Work task - Copy out all lines from the entries below in which "data" occurs.

Start of Block

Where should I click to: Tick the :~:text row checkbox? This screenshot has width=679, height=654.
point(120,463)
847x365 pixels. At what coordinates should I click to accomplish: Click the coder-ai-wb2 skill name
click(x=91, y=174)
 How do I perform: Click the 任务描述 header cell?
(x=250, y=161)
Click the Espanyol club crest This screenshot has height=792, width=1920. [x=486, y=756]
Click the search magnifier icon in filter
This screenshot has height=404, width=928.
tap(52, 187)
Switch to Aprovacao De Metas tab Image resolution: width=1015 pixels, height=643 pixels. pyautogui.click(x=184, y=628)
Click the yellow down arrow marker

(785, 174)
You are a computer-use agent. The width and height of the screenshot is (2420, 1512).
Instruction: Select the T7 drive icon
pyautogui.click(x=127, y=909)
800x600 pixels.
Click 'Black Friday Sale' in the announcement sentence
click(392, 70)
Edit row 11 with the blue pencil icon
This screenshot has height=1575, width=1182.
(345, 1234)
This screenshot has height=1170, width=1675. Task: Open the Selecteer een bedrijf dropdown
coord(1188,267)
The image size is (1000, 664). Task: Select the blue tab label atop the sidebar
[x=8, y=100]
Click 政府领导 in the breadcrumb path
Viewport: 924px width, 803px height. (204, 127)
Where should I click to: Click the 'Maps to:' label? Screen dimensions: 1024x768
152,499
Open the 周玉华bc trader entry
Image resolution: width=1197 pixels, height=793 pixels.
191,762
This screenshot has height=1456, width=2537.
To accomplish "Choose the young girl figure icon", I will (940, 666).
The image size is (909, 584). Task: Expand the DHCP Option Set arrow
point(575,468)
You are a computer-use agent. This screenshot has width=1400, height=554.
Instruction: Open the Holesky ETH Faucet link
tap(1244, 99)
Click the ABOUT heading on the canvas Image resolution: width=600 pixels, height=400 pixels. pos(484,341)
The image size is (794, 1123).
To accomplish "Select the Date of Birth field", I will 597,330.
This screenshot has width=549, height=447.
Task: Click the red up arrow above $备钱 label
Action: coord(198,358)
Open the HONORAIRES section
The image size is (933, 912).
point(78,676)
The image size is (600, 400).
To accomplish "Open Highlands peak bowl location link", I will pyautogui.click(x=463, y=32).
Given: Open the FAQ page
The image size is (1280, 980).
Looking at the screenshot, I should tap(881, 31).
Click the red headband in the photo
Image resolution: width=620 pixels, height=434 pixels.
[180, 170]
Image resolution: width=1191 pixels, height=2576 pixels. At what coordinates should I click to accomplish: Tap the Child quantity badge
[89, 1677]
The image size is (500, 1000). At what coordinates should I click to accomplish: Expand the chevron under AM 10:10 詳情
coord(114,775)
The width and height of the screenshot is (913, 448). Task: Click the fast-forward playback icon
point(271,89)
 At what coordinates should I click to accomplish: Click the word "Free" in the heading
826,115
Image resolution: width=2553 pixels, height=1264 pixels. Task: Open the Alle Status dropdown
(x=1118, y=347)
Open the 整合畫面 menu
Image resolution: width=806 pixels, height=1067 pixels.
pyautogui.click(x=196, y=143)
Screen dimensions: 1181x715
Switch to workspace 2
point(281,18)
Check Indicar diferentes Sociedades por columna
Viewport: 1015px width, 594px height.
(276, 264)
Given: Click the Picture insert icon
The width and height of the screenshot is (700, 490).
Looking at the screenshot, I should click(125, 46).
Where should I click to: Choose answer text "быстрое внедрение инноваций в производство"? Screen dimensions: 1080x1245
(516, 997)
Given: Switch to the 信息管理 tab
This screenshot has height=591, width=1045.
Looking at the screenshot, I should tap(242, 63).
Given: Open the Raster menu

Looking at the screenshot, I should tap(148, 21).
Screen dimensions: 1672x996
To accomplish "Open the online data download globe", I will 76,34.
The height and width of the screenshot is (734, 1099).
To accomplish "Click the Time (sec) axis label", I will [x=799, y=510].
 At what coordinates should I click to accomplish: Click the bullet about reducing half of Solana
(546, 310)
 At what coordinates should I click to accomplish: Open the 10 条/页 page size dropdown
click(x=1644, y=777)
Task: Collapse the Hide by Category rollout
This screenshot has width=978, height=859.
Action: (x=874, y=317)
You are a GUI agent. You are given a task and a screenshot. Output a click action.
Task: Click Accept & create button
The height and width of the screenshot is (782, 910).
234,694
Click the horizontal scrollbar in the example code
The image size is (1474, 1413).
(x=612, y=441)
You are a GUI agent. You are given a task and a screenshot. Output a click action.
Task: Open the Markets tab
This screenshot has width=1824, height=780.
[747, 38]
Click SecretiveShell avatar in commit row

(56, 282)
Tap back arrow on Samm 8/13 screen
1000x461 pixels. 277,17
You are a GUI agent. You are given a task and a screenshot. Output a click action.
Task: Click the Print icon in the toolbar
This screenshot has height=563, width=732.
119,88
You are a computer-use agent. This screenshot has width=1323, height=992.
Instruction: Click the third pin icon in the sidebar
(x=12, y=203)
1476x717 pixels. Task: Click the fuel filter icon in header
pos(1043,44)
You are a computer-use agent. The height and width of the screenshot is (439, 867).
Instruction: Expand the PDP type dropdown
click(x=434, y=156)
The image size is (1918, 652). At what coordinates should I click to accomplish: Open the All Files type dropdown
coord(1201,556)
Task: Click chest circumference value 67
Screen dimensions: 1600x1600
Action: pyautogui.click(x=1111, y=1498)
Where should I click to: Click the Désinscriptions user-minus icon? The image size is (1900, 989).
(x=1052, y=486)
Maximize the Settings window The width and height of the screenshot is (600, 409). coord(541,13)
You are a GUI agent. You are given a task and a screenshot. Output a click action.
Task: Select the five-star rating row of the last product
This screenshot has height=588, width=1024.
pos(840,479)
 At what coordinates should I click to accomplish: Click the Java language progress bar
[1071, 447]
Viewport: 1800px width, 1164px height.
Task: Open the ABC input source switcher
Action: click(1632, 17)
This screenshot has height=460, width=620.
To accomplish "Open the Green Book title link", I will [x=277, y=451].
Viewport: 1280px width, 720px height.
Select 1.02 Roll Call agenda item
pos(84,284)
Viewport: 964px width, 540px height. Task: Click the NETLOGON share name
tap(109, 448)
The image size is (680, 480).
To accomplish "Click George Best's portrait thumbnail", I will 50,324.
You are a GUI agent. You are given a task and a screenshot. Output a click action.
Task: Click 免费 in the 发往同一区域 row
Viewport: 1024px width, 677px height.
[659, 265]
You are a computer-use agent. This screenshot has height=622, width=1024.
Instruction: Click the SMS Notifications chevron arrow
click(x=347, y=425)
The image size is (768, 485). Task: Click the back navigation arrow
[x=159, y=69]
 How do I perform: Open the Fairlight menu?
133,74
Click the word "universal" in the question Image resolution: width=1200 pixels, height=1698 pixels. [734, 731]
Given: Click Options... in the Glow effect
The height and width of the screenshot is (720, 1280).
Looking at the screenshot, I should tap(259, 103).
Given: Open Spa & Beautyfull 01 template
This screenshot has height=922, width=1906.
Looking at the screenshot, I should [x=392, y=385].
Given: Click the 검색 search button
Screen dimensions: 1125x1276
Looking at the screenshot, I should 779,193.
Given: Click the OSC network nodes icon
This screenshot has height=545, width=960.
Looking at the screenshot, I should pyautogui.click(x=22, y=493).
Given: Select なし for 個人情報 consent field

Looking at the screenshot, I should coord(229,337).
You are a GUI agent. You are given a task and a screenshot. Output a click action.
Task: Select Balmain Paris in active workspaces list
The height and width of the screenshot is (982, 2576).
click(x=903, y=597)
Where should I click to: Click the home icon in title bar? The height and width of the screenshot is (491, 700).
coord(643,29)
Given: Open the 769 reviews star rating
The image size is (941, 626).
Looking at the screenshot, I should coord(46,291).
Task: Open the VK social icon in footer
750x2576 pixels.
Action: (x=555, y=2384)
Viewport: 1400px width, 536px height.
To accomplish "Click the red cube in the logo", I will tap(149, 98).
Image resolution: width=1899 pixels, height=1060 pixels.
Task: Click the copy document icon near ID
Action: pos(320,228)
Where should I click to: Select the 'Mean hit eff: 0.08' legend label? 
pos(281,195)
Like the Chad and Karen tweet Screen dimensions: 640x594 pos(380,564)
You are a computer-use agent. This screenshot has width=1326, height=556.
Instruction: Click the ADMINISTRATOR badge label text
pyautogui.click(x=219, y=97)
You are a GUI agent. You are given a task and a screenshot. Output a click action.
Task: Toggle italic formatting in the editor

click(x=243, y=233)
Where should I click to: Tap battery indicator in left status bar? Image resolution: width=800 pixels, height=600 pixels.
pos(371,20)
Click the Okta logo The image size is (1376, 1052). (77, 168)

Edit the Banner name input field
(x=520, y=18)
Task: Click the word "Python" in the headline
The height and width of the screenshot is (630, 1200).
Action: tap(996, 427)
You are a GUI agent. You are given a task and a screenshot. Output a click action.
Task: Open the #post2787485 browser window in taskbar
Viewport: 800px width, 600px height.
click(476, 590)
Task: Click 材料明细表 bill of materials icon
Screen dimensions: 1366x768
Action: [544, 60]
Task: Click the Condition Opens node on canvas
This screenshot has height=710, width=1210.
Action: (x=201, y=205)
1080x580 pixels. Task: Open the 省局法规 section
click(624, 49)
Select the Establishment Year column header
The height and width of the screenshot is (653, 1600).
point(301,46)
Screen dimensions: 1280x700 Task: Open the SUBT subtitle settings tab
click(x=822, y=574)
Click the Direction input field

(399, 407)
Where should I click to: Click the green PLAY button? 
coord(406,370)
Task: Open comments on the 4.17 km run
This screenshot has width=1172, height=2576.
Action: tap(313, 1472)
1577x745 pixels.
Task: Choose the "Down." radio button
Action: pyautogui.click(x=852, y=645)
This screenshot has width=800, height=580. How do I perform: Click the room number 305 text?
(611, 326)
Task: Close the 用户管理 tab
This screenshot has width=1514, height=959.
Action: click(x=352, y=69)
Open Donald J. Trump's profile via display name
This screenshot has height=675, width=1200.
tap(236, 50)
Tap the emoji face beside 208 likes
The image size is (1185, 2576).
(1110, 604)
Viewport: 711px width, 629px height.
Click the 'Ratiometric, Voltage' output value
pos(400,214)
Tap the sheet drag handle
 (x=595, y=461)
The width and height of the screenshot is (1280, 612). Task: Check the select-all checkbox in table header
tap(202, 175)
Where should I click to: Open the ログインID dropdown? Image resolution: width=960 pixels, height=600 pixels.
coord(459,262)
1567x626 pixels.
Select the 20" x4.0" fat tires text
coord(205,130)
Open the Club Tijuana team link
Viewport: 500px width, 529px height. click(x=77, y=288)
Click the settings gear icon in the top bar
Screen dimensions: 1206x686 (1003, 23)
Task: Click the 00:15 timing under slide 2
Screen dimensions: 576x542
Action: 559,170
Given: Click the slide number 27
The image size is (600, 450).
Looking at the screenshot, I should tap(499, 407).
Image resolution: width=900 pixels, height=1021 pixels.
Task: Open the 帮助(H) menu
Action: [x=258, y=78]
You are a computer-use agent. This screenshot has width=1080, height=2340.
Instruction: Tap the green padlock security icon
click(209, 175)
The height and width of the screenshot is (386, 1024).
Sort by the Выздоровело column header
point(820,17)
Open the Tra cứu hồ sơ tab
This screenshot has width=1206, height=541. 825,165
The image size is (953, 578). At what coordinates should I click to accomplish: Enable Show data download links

End of Block

Result of this task -
To accomplish "Open the online data download globe", I will 76,34.
The image size is (953, 578). At what coordinates should I click to accomplish: Enable Show data download links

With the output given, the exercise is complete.